2) Spiega come mai se un operaio lavora per lo stesso tempo che è necessario a produrre il suo salario il capitalista non ci guadagna niente.
Se un operaio lavora per lo stesso tempo necessario a produrre il suo salario, il capitalista non ci guadagna nulla perché in quel caso il lavoro dell'operaio produrrebbe solo il valore necessario per ripagare il salario stesso, senza generare alcun plusvalore aggiuntivo per il capitalista. Questo significa che l'operaio sarebbe pagato esattamente per il valore del suo lavoro e non ci sarebbe alcuna "pluslavoro" incorporato nel prodotto.

Il concetto di plusvalore, come descritto nel testo, si riferisce alla parte del lavoro che l'operaio svolge oltre il tempo necessario per produrre il valore del suo salario. È questo pluslavoro che genera valore aggiuntivo, il quale diventa il profitto del capitalista. Se l'operaio lavorasse solo per il tempo necessario a produrre il valore del suo salario, non ci sarebbe alcun surplus di valore da cui il capitalista potrebbe trarre profitto.

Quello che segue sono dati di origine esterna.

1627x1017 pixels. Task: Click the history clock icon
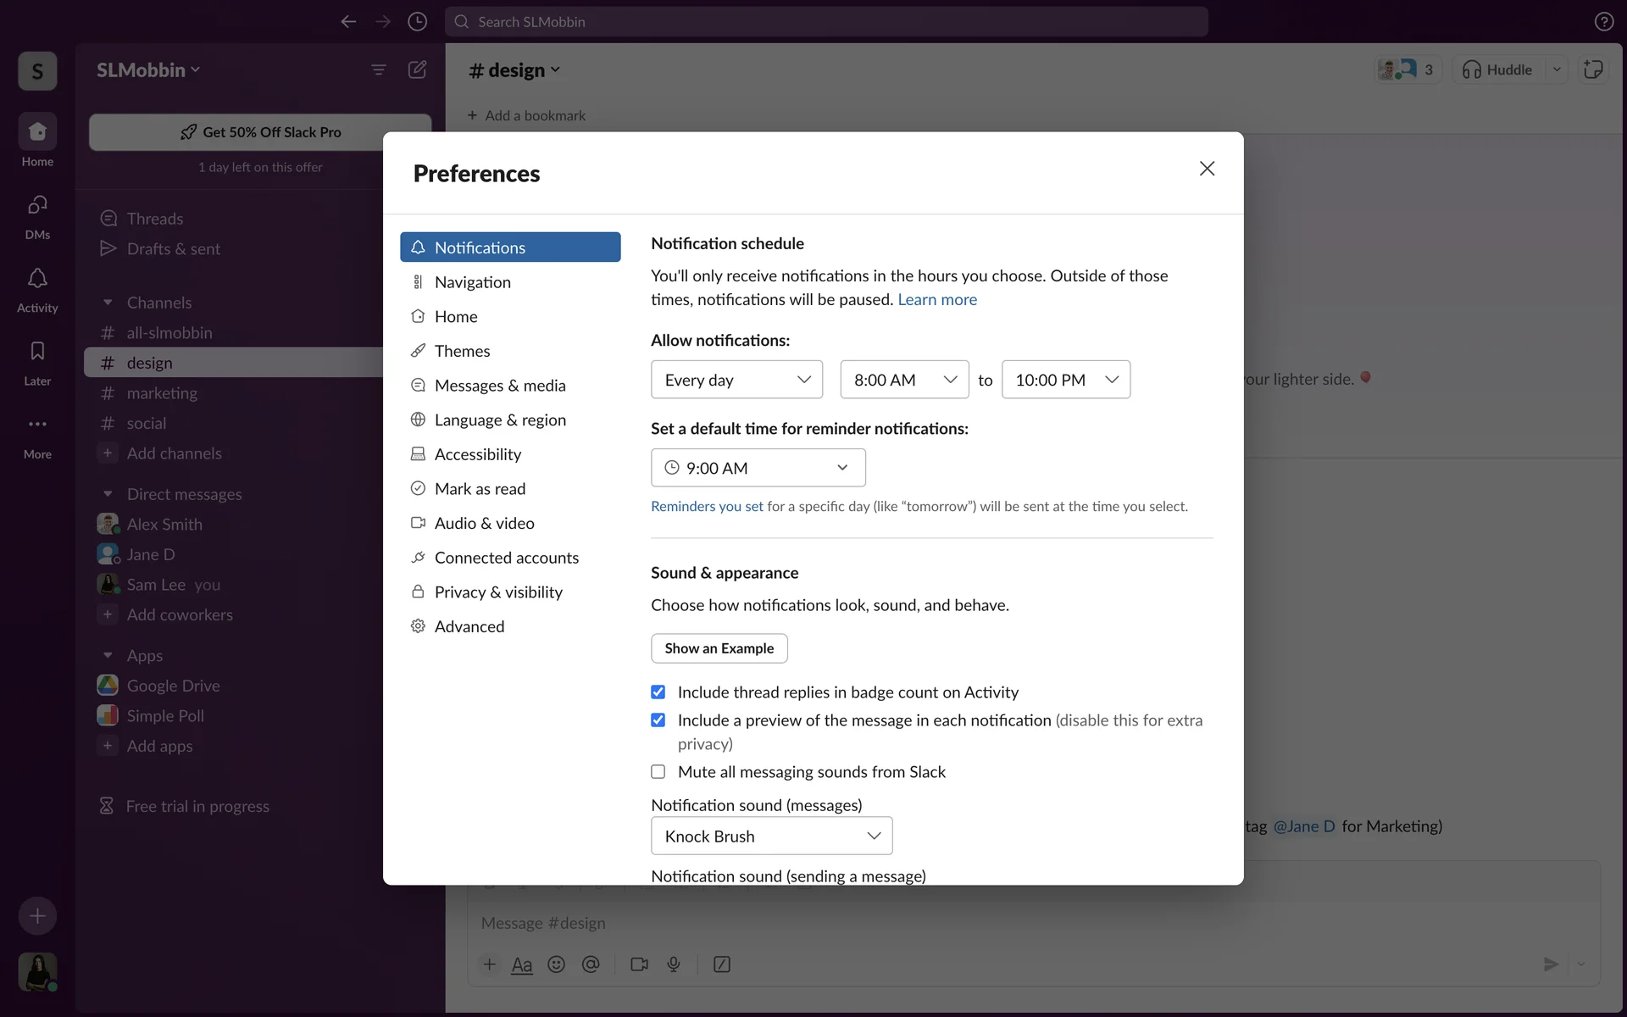pos(417,21)

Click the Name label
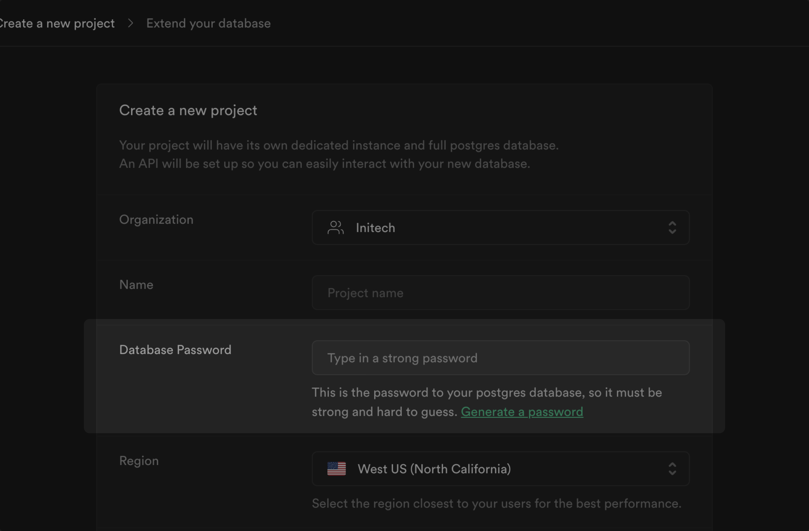coord(136,284)
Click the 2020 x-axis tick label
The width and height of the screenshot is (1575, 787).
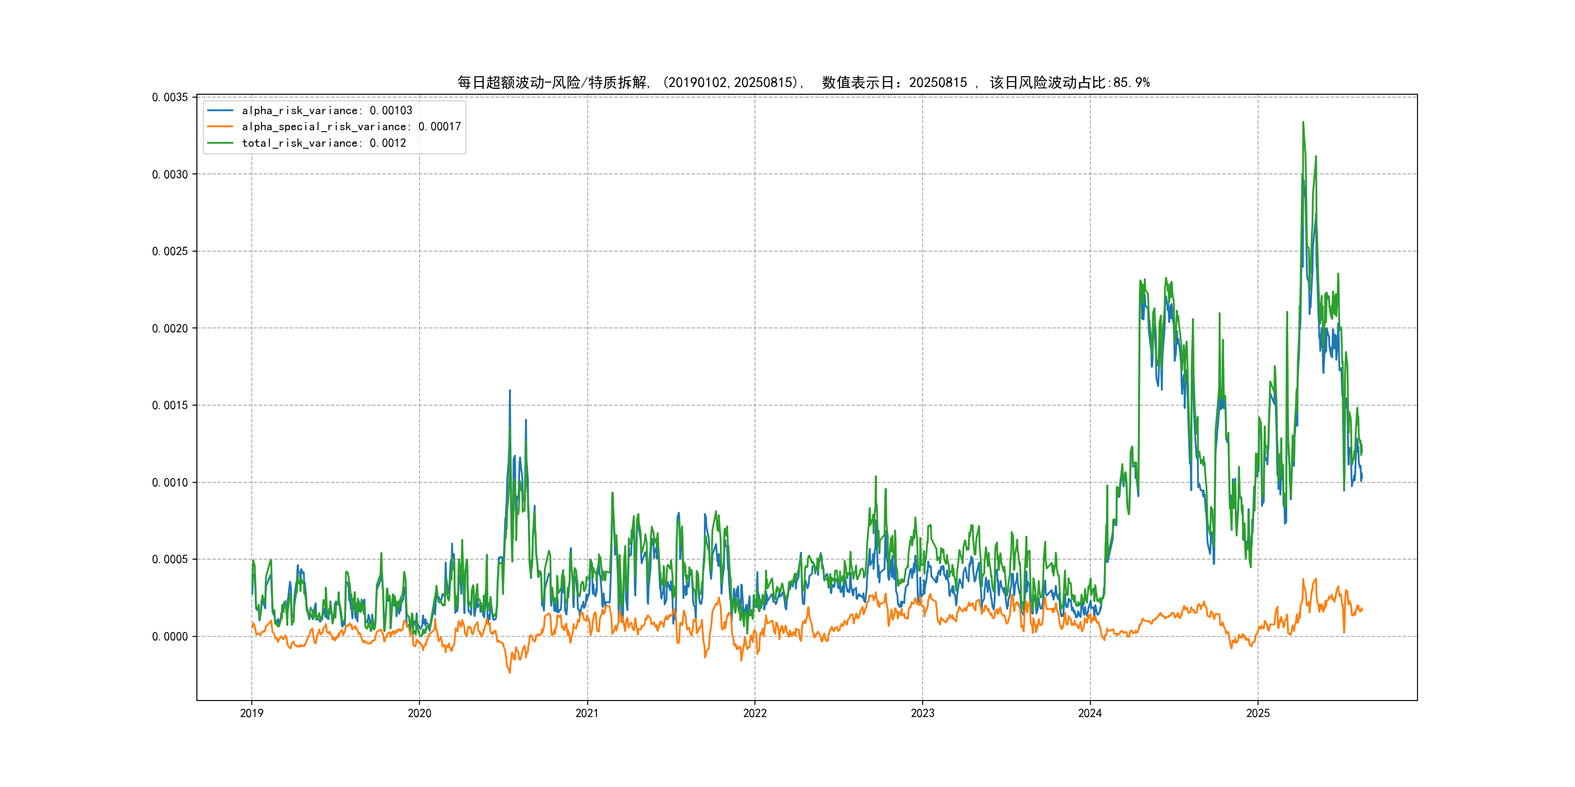(419, 713)
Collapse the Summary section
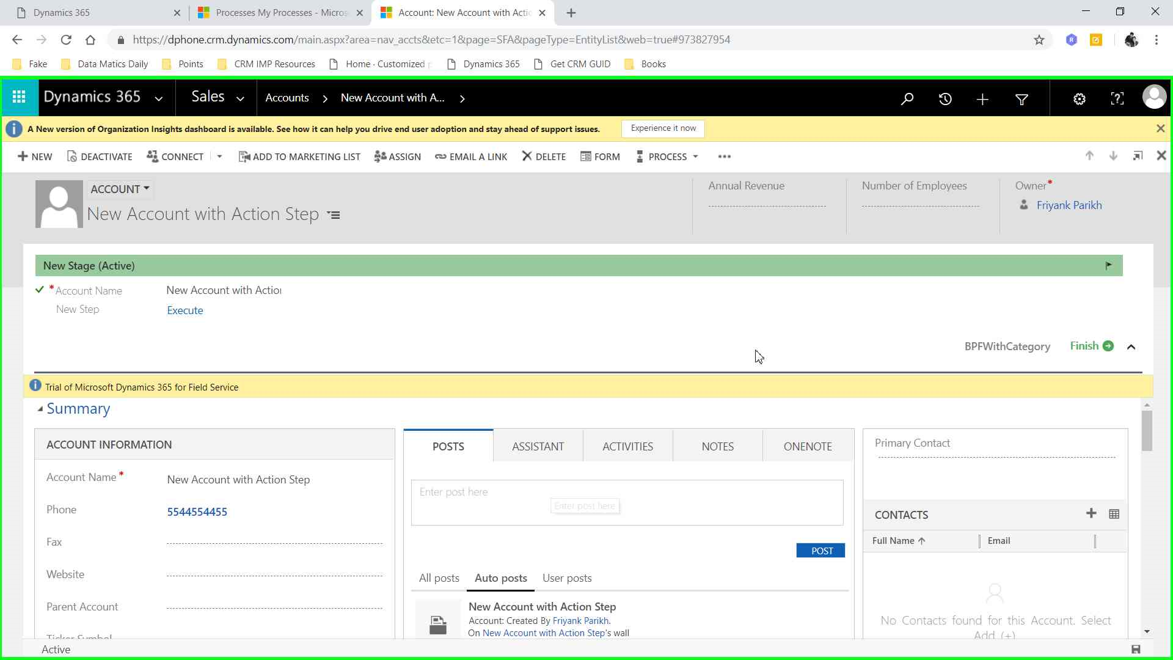Screen dimensions: 1173x660 (x=40, y=409)
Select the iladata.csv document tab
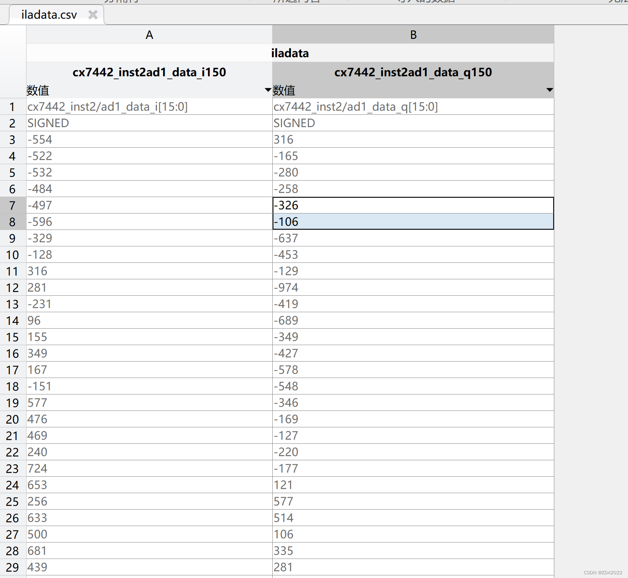The width and height of the screenshot is (628, 578). pyautogui.click(x=49, y=15)
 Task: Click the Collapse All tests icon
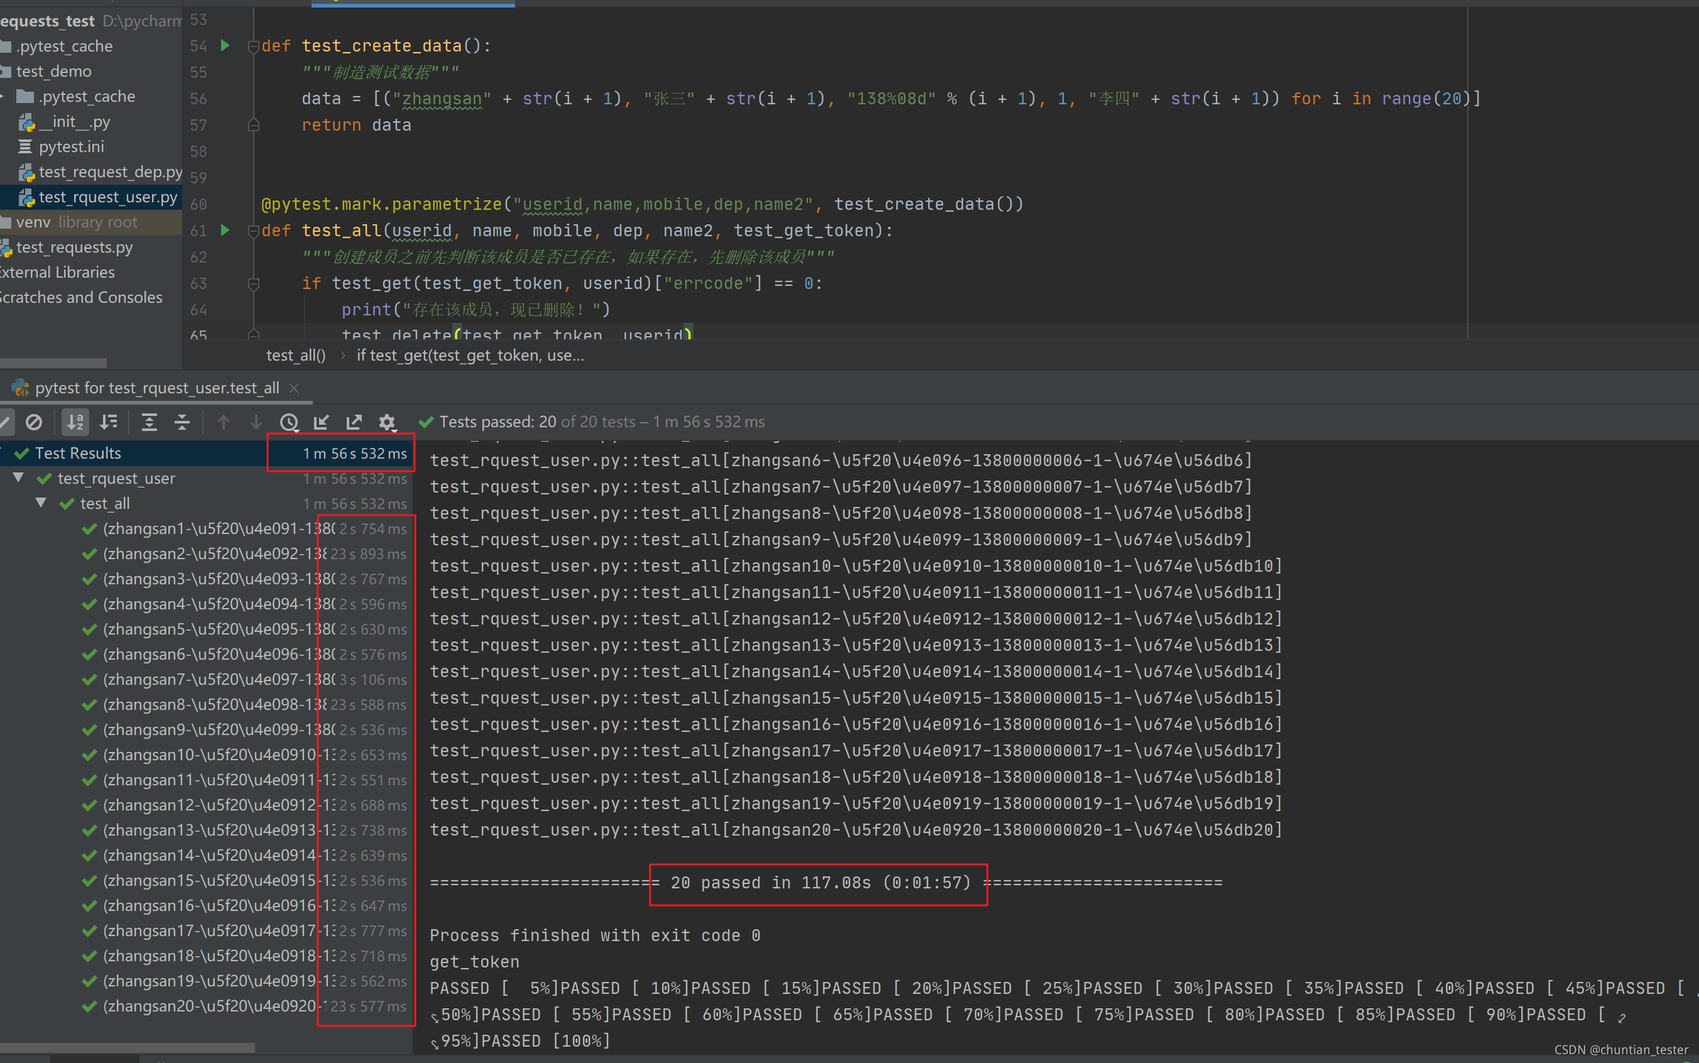(182, 422)

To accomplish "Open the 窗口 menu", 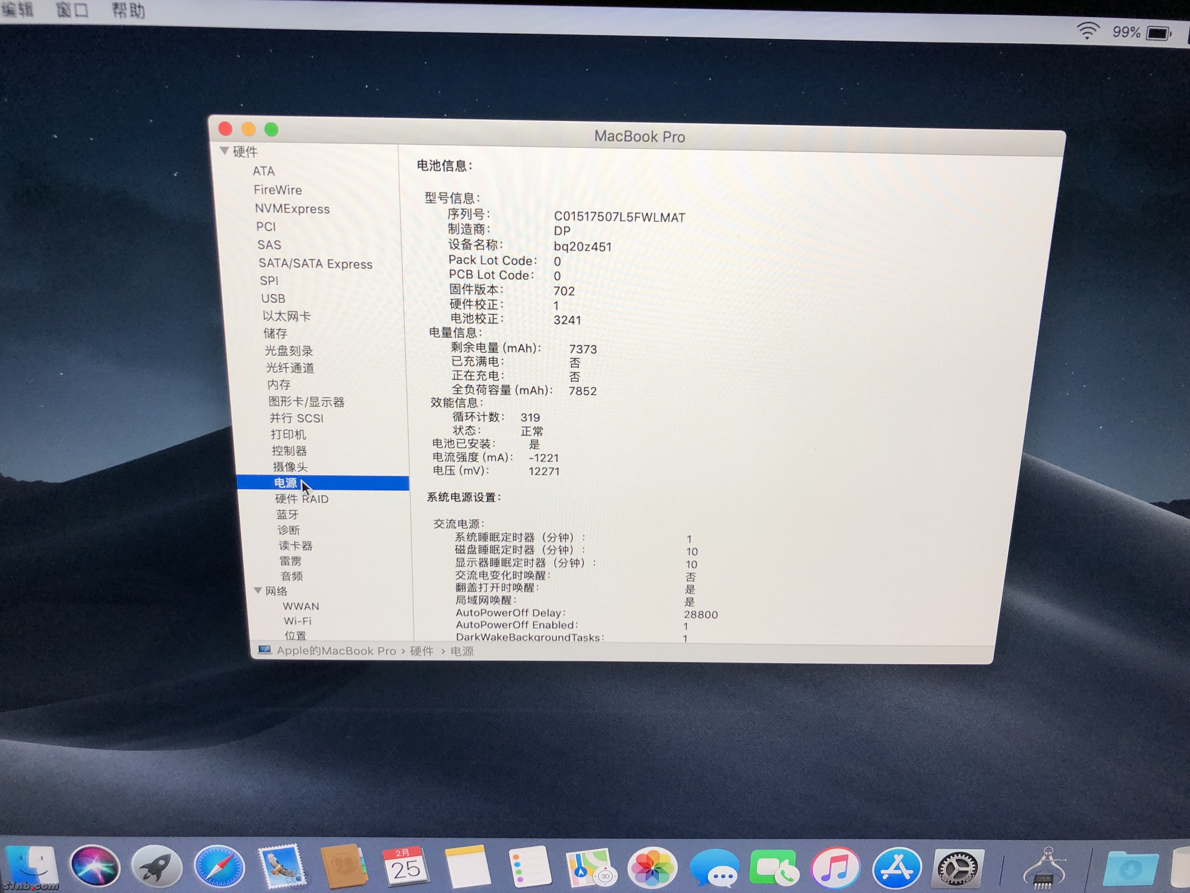I will tap(72, 9).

3) Ricostruisci l’intero processo che permette al capitalista di ottenere, alla fine del ciclo di produzione, un valore doppio di quello che ha anticipato all’operaio come salario.
Il capitalista ottiene alla fine del ciclo di produzione un valore doppio di quello anticipato all'operaio come salario grazie al processo di sfruttamento della forza-lavoro. Inizialmente, il capitalista paga all'operaio un salario che corrisponde al valore della sua forza-lavoro, ad esempio, tre scellini al giorno. L'operaio, però, lavora oltre il tempo necessario per produrre il valore del suo salario. Le ore aggiuntive di lavoro, chiamate pluslavoro, non vengono compensate dal salario, ma il loro prodotto appartiene al capitalista.

Ad esempio, se l'operaio lavora dodici ore al giorno, mentre sei ore di lavoro sono necessarie per produrre il valore del suo salario, le restanti sei ore di lavoro generano un valore aggiuntivo, il plusvalore. Se supponiamo che il valore del salario sia di tre scellini, il filatore aggiunge al cotone un valore di sei scellini durante le dodici ore di lavoro. Poiché ha venduto la sua forza-lavoro al capitalista, l'intero valore creato, compreso il plusvalore, appartiene al capitalista.

In questo modo, il capitalista ottiene un valore doppio di quello anticipato all'operaio come salario, poiché anticipando un valore in cui sono cristallizzate sei ore di lavoro, egli ottiene un valore in cui sono cristallizzate dodici ore di lavoro. Quindi, il capitalista ottiene il plusvalore senza pagare alcun equivalente per esso, poiché il valore del lavoro aggiuntivo oltre il salario viene sfruttato a suo vantaggio.